Multitouch slowdown

Hi.

I noticed a slowdown in the responsiveness of my application when I use a touchscreen and make contact with more than one finger. The idea is to equate a two fingers drag to a right click mouse drag to rotate the scene.

When I use the mouse, the scene moves and rotates smoothly and without delays. When I use a single finger on the touch screen the scene moves (pan operation) a little slower but still quite smoothly. But as soon as a second finger makes contact with the screen the scene rotation gets very choppy and unresponsive. It feels like the draw loop is blocked for some reason on the SDL events processing.

I handle events exclusively in SdlEventProc.

I initially used this code to render:

SDL_AddEventWatch(SdlEventProc, NULL);
...
while (!g_quitting)
{
    ... render ...
    SDL_GL_SwapWindow(mainSdlWnd);

    SDL_Event event;
    while (SDL_PollEvent(&event)) {};
}

But with this code I could have up to 5s delay between a two finger touch screen interaction and the scene getting rendered. Log file shows that the SdlEventProc gets called in real time as events happen but the render loop is stuck. Then about 5s later the SDL_PollEvent gets called in a loop providing a block of SDL_FINGERMOTION and SDL_MULTIGESTURE interleaved events. And after the fingers stop moving across the touchscreen the event queue is emptied the rendering continues.

If I had to guess is that the rendering is blocked while SDL is trying to figure out if a gesture is being drawn.

And another interesting thing is that if I use this code the rendering seems more responsive:

SDL_AddEventWatch(SdlEventProc, NULL);
...
while (!g_quitting)
{
    ... render ...
    SDL_GL_SwapWindow(mainSdlWnd);
    SDL_PumpEvents();
}

But from what I understand the event queue will fill up this way. Is that correct?

Since I don’t care about events in the rendering loop… Would it be OK to just flush the Event queue?
I assume SDL_FlushEvents might do the trick. But I don’t want to cause any events not getting pushed to SdlEventProc.

Since I also do not care about gesture detection… Can I somehow disable (not just filter) the gesture detection and if so - how?

I also checked if the touch screen driver is perhaps consuming all the CPU while touch operations are performed and that does not seem to be the case. The CPU load does get a bit higher (by 20-30%) but with 2 cores / 4 threads the application should remain responsive. Also hard to say what caused the CPU load to go higher and if it was indeed the touchscreen driver. The touchscreen in general is very responsive in Windows.

I am using SDL 2.0.9 at the moment. Would a newer version resolve this issue?

The problem seems to affect my Windows tablet a lot more than it affects my RaspberryPi 3.

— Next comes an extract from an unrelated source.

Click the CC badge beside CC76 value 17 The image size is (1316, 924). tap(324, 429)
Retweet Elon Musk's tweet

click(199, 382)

Any ideas how to make the touch screen related lag go away?

Thank you for your time.

It’s too bad that Raspberry Pi OS ships with such a ridiculously outdated version of SDL

Uhm, that responsibility cannot be placed on RasPi folks… It’s my fault. I am afraid I may have neglected to update… cough… for a while…? :innocent:

I will update the RasPi SDL version and I just build a latest version of SDL (2.0.14) on my Windows machine and report if I SDL behaves differently.

Nah, I have a Raspberry Pi as well, and Raspbian (which is even still 32-bit unless you manually install the 64-bit beta) ships SDL 2.0.9 even when fully updated.

Meanwhile, Ubuntu for the Raspberry Pi is 64-bit and ships with SDL 2.0.14.

edit: to be fair to the Raspberry Pi people, it’s because Raspbian/Raspberry Pi OS tracks Debian Stable, which only ships “stable” packages, aka software that’s 5 years old. SDL’s auto-batching would probably greatly benefit Raspberry Pis, but it wasn’t added until SDL ~2.0.12

Batching was first enabled in 2.0.10 according to this; it’s also the version in which the float-coordinate rendering functions were added (SDL_RenderCopyF etc). Sadly there have been regressions in some recent releases of SDL2 (e.g. the SDL_RenderDrawLine endpoint anomaly) so it’s not always desirable to use the very latest ‘stable’ version.